■ **What to do**
The lines from the top of the listing through the one containing "Colleges (975, 1448)" are to be retyped exactly, with no other lines.

□ □ □ □ □ □ □

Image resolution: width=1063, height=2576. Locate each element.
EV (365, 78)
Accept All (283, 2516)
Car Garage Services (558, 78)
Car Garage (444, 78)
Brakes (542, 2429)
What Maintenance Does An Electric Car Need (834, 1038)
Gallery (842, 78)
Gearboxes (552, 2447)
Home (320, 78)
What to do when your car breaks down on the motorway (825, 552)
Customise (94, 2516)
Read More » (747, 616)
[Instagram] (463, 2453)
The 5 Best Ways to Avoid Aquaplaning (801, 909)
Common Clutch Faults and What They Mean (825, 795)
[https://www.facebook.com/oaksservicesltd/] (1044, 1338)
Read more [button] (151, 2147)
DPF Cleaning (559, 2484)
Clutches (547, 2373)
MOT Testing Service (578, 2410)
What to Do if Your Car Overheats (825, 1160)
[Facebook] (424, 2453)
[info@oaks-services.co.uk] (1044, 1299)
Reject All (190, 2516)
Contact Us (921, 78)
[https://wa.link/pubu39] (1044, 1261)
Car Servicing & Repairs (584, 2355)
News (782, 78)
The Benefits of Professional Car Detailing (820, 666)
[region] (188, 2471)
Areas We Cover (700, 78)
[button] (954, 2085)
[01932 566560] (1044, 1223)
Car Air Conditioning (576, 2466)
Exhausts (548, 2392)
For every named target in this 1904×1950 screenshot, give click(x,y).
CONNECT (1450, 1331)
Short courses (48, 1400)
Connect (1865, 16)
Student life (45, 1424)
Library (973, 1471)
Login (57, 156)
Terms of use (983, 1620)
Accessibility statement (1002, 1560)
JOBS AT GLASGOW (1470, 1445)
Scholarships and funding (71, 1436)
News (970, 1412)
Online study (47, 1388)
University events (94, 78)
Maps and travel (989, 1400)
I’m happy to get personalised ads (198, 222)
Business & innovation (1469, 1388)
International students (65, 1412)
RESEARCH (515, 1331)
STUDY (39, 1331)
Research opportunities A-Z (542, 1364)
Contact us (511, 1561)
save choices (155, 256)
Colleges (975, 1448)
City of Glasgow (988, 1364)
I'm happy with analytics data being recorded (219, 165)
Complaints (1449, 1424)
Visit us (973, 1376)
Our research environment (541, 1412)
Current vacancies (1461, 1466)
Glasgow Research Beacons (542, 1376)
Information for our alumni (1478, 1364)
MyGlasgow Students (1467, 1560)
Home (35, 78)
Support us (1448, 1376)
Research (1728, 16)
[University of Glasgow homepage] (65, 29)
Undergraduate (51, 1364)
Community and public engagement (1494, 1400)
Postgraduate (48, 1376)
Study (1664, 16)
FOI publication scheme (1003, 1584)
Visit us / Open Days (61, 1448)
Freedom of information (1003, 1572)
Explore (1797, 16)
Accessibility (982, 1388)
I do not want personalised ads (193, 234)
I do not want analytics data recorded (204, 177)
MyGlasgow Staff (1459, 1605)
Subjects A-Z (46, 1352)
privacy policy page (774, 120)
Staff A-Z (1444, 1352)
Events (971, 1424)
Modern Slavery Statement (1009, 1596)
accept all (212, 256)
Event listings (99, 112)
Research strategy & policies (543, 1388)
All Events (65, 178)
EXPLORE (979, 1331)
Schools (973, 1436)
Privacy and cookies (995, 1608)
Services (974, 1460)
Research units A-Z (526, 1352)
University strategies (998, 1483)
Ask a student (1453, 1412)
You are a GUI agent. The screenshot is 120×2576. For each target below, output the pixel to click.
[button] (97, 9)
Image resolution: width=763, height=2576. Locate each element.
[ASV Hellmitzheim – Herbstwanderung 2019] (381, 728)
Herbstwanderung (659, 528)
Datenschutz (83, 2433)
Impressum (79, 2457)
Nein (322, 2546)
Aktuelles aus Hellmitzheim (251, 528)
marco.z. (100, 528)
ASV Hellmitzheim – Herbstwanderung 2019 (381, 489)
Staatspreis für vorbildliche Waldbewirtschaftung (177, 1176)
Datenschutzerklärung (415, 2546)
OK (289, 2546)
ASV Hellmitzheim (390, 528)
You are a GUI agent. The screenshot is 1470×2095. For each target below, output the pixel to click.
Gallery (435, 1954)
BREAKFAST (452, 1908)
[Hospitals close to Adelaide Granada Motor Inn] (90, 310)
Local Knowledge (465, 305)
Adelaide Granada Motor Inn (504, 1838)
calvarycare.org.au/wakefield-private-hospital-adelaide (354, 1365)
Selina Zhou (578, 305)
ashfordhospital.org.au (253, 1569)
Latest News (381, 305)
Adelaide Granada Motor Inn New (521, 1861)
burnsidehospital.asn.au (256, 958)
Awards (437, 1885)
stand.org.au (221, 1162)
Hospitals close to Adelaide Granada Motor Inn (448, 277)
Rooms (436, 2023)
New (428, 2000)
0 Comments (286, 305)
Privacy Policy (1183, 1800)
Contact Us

□ □ □ □ □ □ □

■ **Answer to this task**
Image resolution: width=1063, height=2576. Locate each element.
EV (365, 78)
Accept All (283, 2516)
Car Garage Services (558, 78)
Car Garage (444, 78)
Brakes (542, 2429)
What Maintenance Does An Electric Car Need (834, 1038)
Gallery (842, 78)
Gearboxes (552, 2447)
Home (320, 78)
What to do when your car breaks down on the motorway (825, 552)
Customise (94, 2516)
Read More » (747, 616)
[Instagram] (463, 2453)
The 5 Best Ways to Avoid Aquaplaning (801, 909)
Common Clutch Faults and What They Mean (825, 795)
[https://www.facebook.com/oaksservicesltd/] (1044, 1338)
Read more [button] (151, 2147)
DPF Cleaning (559, 2484)
Clutches (547, 2373)
MOT Testing Service (578, 2410)
What to Do if Your Car Overheats (825, 1160)
[Facebook] (424, 2453)
[info@oaks-services.co.uk] (1044, 1299)
Reject All (190, 2516)
Contact Us (921, 78)
[https://wa.link/pubu39] (1044, 1261)
Car Servicing & Repairs (584, 2355)
News (782, 78)
The Benefits of Professional Car Detailing (820, 666)
[region] (188, 2471)
Areas We Cover (700, 78)
[button] (954, 2085)
[01932 566560] (1044, 1223)
Car Air Conditioning (576, 2466)
Exhausts (548, 2392)
For every named target in this 1904×1950 screenshot, give click(x,y).
CONNECT (1450, 1331)
Short courses (48, 1400)
Connect (1865, 16)
Student life (45, 1424)
Library (973, 1471)
Login (57, 156)
Terms of use (983, 1620)
Accessibility statement (1002, 1560)
JOBS AT GLASGOW (1470, 1445)
Scholarships and funding (71, 1436)
News (970, 1412)
Online study (47, 1388)
University events (94, 78)
Maps and travel (989, 1400)
I’m happy to get personalised ads (198, 222)
Business & innovation (1469, 1388)
International students (65, 1412)
RESEARCH (515, 1331)
STUDY (39, 1331)
Research opportunities A-Z (542, 1364)
Contact us (511, 1561)
save choices (155, 256)
Colleges (975, 1448)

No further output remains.